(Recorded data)
-*-*-

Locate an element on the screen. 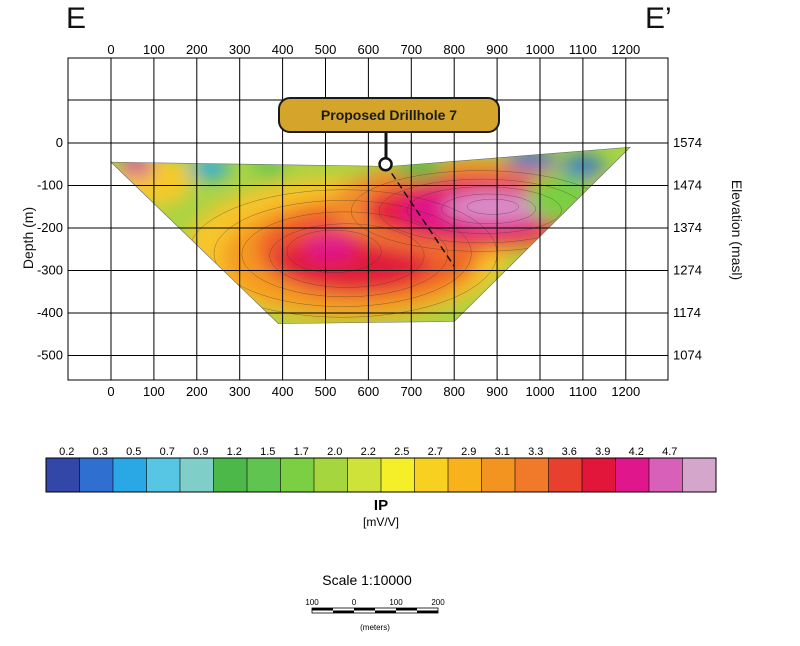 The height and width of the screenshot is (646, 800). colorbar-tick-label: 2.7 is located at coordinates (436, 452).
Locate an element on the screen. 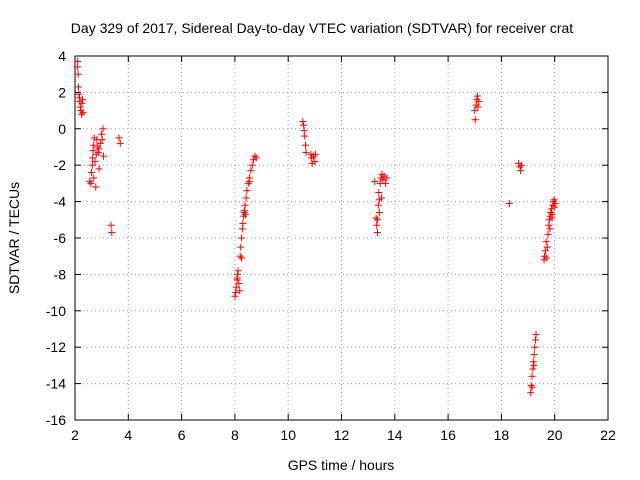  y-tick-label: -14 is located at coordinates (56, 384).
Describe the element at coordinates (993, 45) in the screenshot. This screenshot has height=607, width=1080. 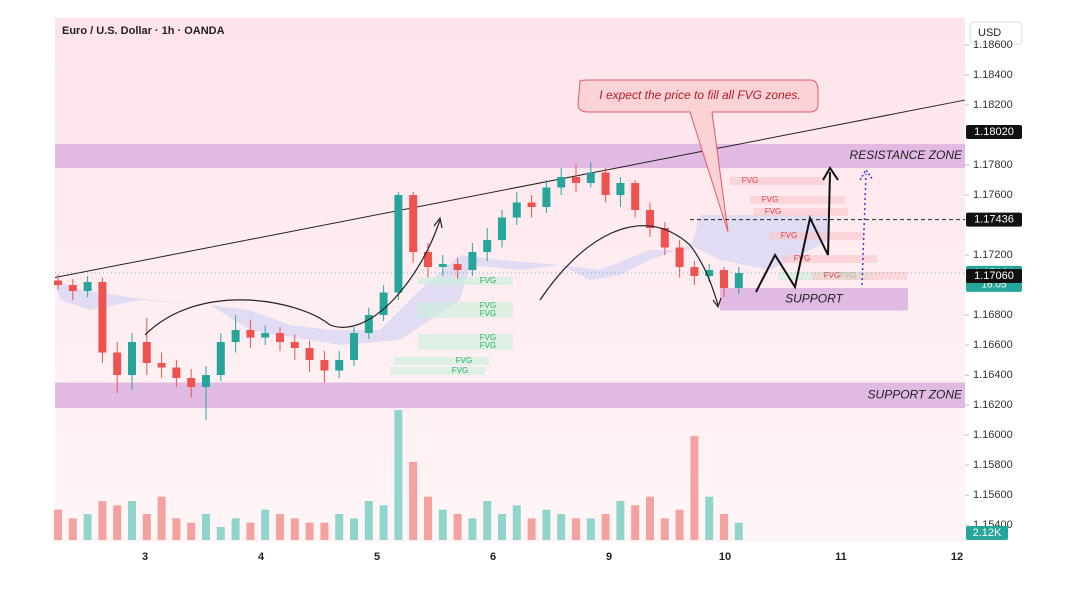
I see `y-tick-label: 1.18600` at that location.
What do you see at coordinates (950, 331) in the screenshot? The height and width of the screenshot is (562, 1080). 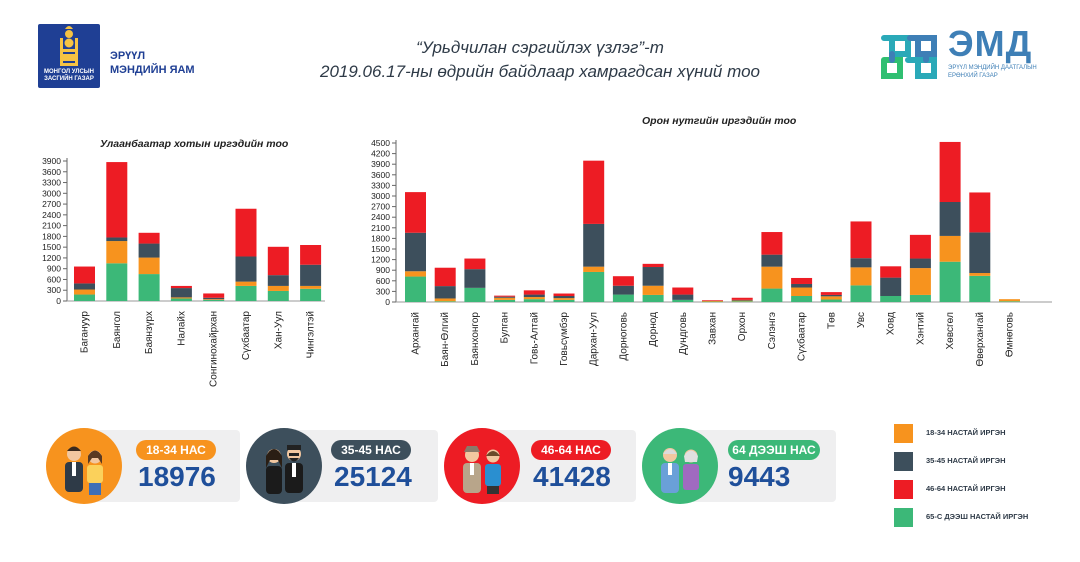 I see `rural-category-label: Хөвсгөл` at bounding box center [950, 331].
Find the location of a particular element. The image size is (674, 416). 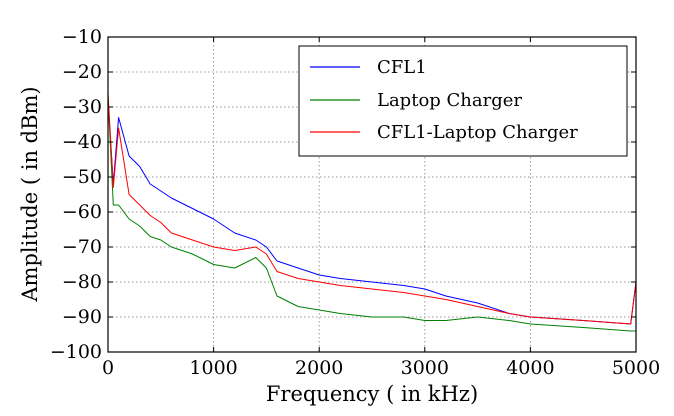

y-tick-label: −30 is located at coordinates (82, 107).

-*-*-

_YOUR INSTRUCTIONS_
Copy the data word for word, from the line with "Find the location" through the end of the data, both included. Leave the pictures out.

_RESPONSE_
Find the location of a particular element. The image size is (674, 416). 

y-tick-label: −30 is located at coordinates (82, 107).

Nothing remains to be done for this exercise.